▶ **DATA IN THIS EXERCISE**
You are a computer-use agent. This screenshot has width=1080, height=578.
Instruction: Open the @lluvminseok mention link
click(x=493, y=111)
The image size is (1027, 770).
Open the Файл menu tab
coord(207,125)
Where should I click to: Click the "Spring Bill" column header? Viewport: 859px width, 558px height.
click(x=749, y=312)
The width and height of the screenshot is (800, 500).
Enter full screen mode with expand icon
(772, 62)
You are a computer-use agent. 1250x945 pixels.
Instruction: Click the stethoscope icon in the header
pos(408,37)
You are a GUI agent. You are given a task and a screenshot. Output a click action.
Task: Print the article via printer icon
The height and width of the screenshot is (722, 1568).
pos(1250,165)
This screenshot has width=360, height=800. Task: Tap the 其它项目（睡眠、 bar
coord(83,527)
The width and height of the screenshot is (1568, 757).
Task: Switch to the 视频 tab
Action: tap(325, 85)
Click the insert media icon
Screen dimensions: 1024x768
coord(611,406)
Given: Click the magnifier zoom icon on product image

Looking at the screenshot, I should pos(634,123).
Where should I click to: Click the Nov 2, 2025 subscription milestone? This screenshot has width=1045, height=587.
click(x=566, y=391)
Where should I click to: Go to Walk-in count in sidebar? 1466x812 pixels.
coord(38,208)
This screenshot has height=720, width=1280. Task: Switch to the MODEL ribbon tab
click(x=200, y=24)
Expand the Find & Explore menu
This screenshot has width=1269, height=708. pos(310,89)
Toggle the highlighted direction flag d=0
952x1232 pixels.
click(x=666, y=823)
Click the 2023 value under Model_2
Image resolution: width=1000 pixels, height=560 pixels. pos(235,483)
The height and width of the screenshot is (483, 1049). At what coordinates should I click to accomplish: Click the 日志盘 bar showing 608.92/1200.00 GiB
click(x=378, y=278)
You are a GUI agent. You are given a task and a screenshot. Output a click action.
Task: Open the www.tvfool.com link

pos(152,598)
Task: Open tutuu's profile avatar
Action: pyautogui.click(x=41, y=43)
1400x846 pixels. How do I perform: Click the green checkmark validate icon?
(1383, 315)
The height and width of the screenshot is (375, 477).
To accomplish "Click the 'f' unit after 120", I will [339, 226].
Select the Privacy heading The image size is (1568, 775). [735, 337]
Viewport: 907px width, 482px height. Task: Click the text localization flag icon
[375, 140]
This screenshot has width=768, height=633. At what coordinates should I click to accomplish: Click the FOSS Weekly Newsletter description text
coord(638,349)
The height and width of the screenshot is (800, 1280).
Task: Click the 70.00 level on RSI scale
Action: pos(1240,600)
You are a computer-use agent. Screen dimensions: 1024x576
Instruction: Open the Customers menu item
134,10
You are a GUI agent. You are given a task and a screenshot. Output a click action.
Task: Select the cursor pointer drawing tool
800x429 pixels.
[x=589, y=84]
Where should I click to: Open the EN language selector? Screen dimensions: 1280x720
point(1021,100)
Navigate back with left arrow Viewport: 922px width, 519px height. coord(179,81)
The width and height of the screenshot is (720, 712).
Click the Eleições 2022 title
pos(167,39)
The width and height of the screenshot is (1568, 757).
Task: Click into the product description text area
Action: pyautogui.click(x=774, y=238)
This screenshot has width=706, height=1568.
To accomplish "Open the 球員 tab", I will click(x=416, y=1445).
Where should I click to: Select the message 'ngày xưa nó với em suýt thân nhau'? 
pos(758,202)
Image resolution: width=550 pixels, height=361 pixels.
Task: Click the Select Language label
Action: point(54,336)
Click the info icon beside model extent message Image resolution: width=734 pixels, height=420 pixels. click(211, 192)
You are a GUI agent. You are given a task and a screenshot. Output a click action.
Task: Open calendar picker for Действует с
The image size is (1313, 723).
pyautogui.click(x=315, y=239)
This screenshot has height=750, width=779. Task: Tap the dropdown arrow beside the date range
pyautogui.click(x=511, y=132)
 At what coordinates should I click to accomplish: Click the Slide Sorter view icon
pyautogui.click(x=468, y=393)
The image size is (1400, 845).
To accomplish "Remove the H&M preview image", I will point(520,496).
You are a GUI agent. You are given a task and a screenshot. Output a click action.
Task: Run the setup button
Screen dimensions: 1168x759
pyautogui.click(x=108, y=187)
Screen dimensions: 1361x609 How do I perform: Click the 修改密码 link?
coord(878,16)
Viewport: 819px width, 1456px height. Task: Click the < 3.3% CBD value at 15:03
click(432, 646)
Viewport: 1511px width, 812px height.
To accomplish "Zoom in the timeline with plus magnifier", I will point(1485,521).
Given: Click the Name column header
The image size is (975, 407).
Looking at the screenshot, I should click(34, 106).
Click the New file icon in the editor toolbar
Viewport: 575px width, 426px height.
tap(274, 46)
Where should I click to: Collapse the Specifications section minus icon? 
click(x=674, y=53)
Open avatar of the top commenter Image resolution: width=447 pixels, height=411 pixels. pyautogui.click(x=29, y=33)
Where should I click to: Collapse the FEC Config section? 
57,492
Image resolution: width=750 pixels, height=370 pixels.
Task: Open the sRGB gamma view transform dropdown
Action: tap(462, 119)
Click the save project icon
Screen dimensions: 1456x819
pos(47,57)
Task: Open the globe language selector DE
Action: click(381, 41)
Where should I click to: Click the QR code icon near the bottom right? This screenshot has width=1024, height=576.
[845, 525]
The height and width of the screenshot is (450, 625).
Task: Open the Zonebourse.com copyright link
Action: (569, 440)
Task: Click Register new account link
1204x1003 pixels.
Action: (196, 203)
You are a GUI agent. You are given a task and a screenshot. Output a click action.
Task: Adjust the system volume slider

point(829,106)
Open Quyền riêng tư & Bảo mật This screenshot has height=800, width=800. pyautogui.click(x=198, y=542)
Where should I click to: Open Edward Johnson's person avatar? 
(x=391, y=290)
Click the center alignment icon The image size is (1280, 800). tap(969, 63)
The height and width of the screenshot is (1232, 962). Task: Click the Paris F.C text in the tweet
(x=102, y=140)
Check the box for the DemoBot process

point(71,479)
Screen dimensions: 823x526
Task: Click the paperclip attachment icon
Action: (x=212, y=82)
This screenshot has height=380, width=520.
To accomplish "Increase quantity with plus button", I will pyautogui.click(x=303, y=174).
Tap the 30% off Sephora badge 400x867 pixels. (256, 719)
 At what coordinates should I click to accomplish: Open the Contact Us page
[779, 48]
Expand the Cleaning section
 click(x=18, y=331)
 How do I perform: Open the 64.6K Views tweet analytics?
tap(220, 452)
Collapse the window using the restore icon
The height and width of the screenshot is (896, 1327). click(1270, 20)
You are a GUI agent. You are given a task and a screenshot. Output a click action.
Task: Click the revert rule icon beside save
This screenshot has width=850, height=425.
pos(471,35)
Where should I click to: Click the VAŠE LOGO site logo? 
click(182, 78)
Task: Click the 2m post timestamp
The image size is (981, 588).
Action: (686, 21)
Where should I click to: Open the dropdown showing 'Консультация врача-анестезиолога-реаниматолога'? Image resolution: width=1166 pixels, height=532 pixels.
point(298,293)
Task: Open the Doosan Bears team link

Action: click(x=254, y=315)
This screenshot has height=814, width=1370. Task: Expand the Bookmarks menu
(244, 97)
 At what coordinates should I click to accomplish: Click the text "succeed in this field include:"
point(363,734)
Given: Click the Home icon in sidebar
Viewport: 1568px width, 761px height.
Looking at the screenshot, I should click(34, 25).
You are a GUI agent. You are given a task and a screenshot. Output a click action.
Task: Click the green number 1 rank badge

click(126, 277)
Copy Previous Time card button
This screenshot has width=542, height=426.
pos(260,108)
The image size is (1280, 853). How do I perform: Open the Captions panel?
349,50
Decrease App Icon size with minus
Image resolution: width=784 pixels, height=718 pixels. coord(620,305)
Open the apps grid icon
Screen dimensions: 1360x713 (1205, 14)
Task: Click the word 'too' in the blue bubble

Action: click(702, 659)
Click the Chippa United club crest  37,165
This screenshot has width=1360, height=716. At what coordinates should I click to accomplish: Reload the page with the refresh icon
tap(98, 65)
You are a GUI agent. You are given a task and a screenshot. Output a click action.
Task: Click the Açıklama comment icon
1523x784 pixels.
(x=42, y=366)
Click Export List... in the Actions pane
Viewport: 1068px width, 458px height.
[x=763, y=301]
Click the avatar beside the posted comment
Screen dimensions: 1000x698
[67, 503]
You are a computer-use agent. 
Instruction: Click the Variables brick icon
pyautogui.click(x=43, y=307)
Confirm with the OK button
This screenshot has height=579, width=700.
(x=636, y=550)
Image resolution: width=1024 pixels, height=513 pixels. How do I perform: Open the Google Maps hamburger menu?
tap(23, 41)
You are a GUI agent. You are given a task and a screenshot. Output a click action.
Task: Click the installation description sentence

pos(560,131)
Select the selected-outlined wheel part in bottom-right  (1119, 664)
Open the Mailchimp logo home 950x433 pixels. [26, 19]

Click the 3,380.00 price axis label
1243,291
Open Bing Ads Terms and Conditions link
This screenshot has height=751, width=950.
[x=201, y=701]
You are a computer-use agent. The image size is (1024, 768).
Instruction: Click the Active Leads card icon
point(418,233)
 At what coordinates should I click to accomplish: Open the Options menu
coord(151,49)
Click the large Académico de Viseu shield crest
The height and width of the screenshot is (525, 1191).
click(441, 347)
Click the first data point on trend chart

▶ **PROMPT**
Your task is to restate, word for word, only those lines above that fall between the line holding "Expand the Find & Explore menu" and the line holding "This screenshot has width=706, height=1568.", inclusive.

▶ **ANSWER**
Expand the Find & Explore menu
This screenshot has width=1269, height=708. pos(310,89)
Toggle the highlighted direction flag d=0
952x1232 pixels.
click(x=666, y=823)
Click the 2023 value under Model_2
Image resolution: width=1000 pixels, height=560 pixels. pos(235,483)
The height and width of the screenshot is (483, 1049). At what coordinates should I click to accomplish: Click the 日志盘 bar showing 608.92/1200.00 GiB
click(x=378, y=278)
You are a GUI agent. You are given a task and a screenshot. Output a click action.
Task: Open the www.tvfool.com link

pos(152,598)
Task: Open tutuu's profile avatar
Action: pyautogui.click(x=41, y=43)
1400x846 pixels. How do I perform: Click the green checkmark validate icon?
(1383, 315)
The height and width of the screenshot is (375, 477).
To accomplish "Click the 'f' unit after 120", I will [339, 226].
Select the Privacy heading The image size is (1568, 775). [735, 337]
Viewport: 907px width, 482px height. Task: Click the text localization flag icon
[375, 140]
This screenshot has width=768, height=633. At what coordinates should I click to accomplish: Click the FOSS Weekly Newsletter description text
coord(638,349)
The height and width of the screenshot is (800, 1280).
Task: Click the 70.00 level on RSI scale
Action: pos(1240,600)
You are a computer-use agent. Screen dimensions: 1024x576
Instruction: Open the Customers menu item
134,10
You are a GUI agent. You are given a task and a screenshot. Output a click action.
Task: Select the cursor pointer drawing tool
800x429 pixels.
[x=589, y=84]
Where should I click to: Open the EN language selector? Screen dimensions: 1280x720
point(1021,100)
Navigate back with left arrow Viewport: 922px width, 519px height. coord(179,81)
The width and height of the screenshot is (720, 712).
Click the Eleições 2022 title
pos(167,39)
The width and height of the screenshot is (1568, 757).
Task: Click into the product description text area
Action: pyautogui.click(x=774, y=238)
This screenshot has width=706, height=1568.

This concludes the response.